Micro-CT (micro-computed tomography) and CBCT (cone-beam computed tomography) are both imaging techniques that use X-rays to create detailed 3D images of objects or specimens. However, they differ in several key aspects:

  1. Resolution: Micro-CT refers to the high resolution of the images produced, with pixel sizes as small as 100 nanometers. In contrast, CBCT uses the scanning principle, and its resolution is typically not as high, with pixel sizes ranging from around 200 micrometers to a few millimeters.

  2. Sample Size: Micro-CT is suitable for imaging small to medium-sized samples with diameters up to 200 millimeters. CBCT, on the other hand, is often used for larger objects, such as human patients in dental or medical applications.

  3. Applications: Micro-CT is commonly used in scientific research and industrial applications to study the internal structure of materials, biological samples, and tiny organisms. CBCT is a technical term used within the industry, primarily in medical and dental fields to image bones, teeth, and soft tissues in patients.

  4. Image Quality: Due to its higher resolution, micro-CT produces images with greater detail and clarity than CBCT. It makes micro-CT more suitable for analyzing delicate structures and features within samples.

  5. Cost and Complexity: Micro-CT systems tend to be more expensive and complex than CBCT systems, partially due to the higher resolution and precision required for micro-CT imaging.

In summary, while micro-CT and CBCT are valuable imaging techniques, they are used in different contexts based on the size of the sample, the required resolution, and the specific application.

What Are The Advantages Of Micro-CT?

Micro-CT provides high-resolution 3D imaging, preserving samples for future studies without cutting.
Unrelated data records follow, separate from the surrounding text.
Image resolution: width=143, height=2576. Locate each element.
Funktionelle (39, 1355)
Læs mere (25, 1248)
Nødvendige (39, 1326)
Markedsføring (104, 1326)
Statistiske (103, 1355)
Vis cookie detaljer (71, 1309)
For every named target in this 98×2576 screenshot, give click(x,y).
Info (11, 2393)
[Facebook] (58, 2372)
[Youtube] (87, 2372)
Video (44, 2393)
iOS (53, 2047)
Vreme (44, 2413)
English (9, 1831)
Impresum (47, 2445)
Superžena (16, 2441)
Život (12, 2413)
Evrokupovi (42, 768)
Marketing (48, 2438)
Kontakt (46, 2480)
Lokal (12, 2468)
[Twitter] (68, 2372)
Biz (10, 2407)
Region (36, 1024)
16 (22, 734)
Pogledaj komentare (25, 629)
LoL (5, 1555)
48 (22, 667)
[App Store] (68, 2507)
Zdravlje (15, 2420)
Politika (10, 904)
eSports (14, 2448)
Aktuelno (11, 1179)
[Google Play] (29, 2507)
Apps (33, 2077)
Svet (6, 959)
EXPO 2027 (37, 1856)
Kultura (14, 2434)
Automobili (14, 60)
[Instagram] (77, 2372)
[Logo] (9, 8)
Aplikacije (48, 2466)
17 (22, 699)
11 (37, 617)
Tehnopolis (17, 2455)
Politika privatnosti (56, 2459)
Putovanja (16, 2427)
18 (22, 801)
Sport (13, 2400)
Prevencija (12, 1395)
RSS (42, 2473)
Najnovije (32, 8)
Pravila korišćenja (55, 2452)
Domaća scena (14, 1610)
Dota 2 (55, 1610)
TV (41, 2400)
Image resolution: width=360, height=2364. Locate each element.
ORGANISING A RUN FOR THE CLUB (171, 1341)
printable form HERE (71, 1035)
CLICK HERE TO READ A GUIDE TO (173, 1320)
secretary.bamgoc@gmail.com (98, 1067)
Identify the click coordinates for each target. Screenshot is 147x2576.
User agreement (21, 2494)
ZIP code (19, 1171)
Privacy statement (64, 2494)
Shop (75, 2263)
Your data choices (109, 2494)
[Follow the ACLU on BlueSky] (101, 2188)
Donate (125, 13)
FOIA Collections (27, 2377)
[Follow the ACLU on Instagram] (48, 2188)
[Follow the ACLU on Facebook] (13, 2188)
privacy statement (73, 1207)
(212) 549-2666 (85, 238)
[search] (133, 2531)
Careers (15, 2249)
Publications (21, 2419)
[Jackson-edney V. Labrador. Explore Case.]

It offers quantitative information and allows studying internal structures, porosity, and more in various materials and biological samples.

What Are The Uses Of Micro-CT?

Micro-CT is used for failure analysis, quality control, and reverse engineering, offering detailed 3D imaging of internal structures in various materials and biological samples.

What Is The Difference Between Micro-CT and CT Scan?

Micro-CT offers higher resolution imaging on a smaller scale than CT scans, allowing for detailed analysis of internal structures in small samples.

Can Micro-CT Also Take Measurements?

Yes, Micro-CT can take measurements and provide quantitative data on parameters such as porosity, structure, density, etc.

How Much Detail Can Be Seen With Micro-CT?

Micro-CT provides:
• Exceptional detail.
• Capturing features as small as 100 nanometers.
• Enabling the visualization of intricate internal structures.

What Is The Measurement Procedure for Micro-CT?

The measurement procedure involves scanning the sample using X-rays, reconstructing the data into 2D cross-sectional slices, and analyzing the resulting 3D images.

Do I Need To Be Qualified To Operate It?

While specific qualifications may vary, operating Micro-CT typically requires training in its usage and understanding of imaging techniques.

Are CT Images In Color?

CT images are typically grayscale, representing variations in density, but they can be false-colored for enhanced visualization or analysis.